▶ _DESCRIPTION OF THE TASK_
Count the lines of the listing below where "menu" shows up, and please answer with that number only.

▶ _SUPPLIED ENTRIES_
========================

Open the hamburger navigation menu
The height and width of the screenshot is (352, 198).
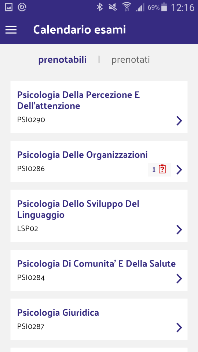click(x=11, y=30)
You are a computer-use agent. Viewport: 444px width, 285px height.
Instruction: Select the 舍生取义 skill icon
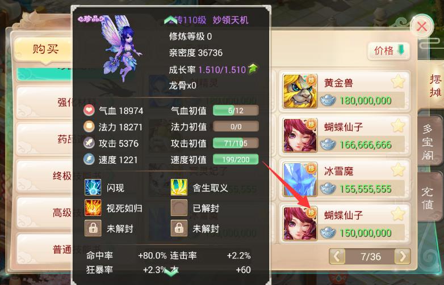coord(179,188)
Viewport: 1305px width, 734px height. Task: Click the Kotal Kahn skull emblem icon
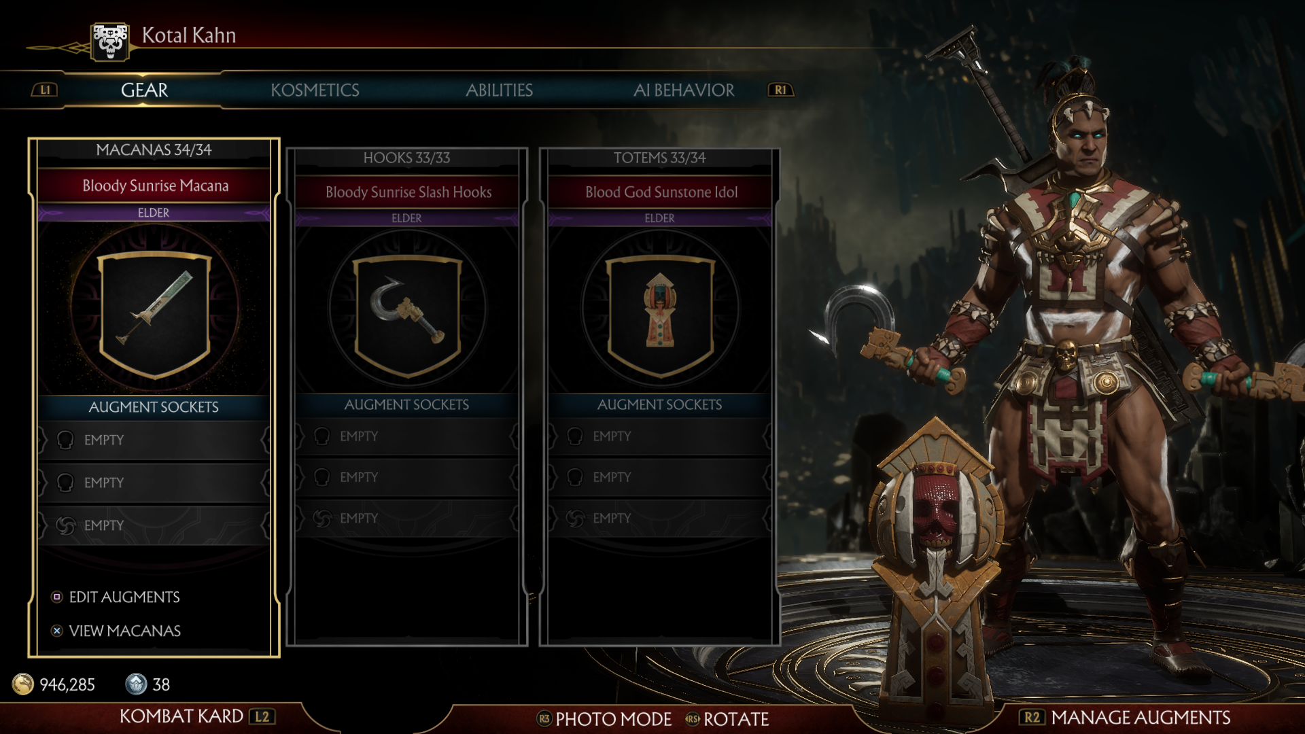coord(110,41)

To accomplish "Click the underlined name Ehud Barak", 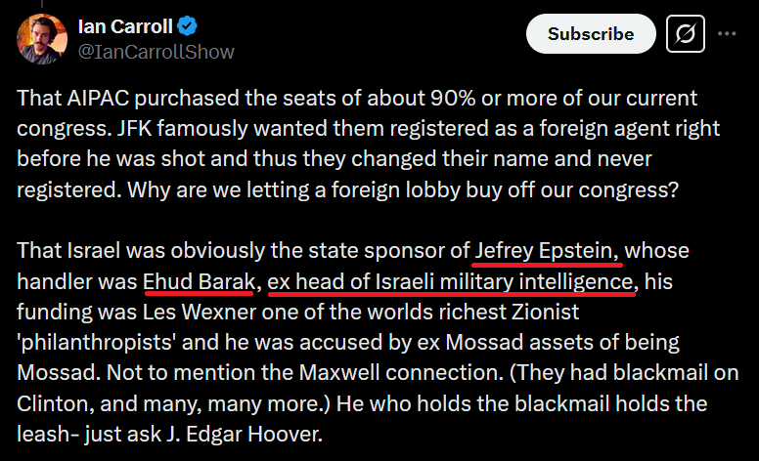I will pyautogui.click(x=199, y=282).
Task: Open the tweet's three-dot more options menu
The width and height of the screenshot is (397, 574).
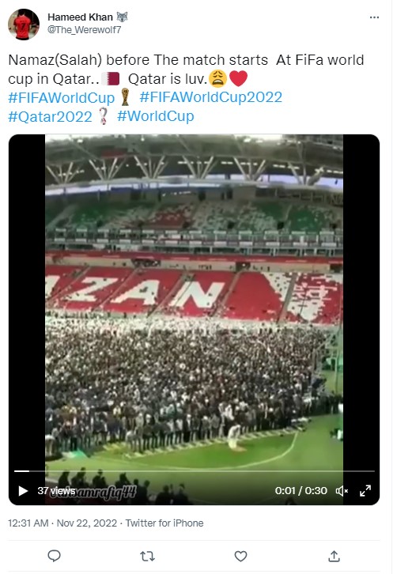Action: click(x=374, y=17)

========================

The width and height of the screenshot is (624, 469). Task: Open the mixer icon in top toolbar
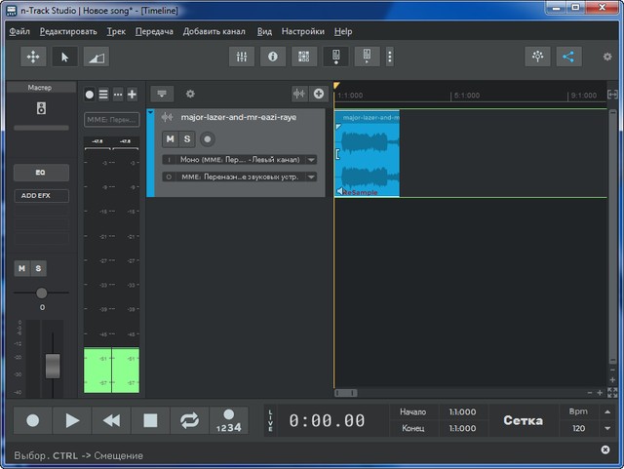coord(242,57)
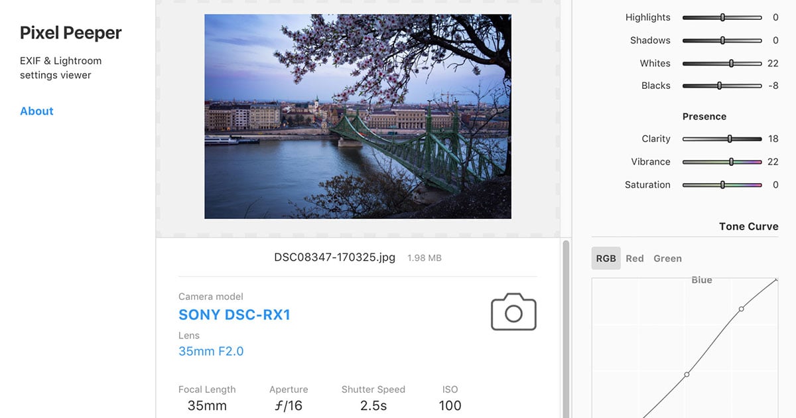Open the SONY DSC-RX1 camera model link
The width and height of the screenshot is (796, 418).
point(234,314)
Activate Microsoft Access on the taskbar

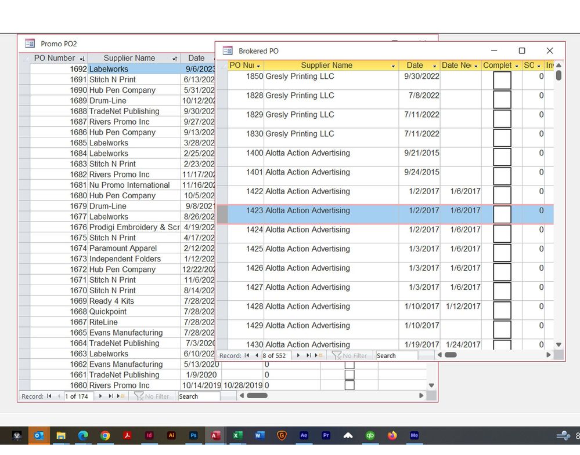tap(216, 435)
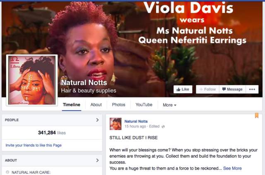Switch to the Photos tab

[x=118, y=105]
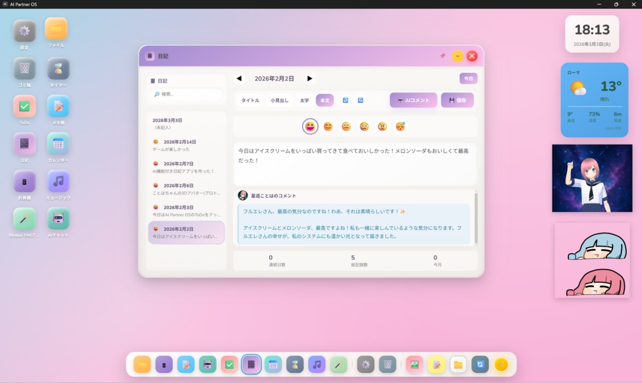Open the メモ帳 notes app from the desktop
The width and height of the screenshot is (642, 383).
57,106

========================

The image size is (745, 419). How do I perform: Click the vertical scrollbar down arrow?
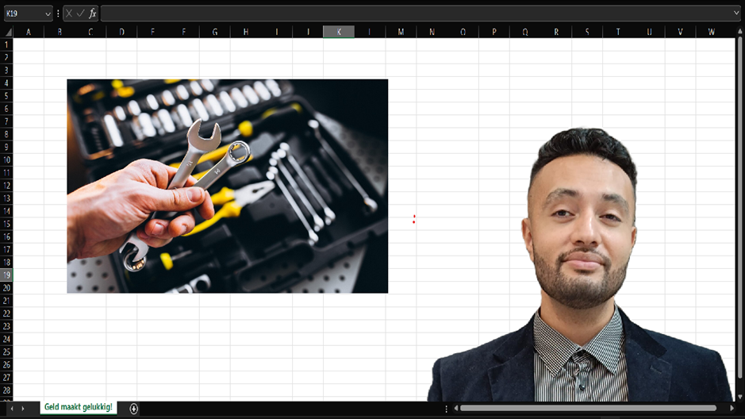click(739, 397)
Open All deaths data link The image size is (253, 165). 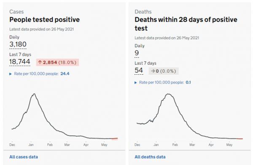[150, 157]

========================

▶ _EXERCISE SOLUTION_
2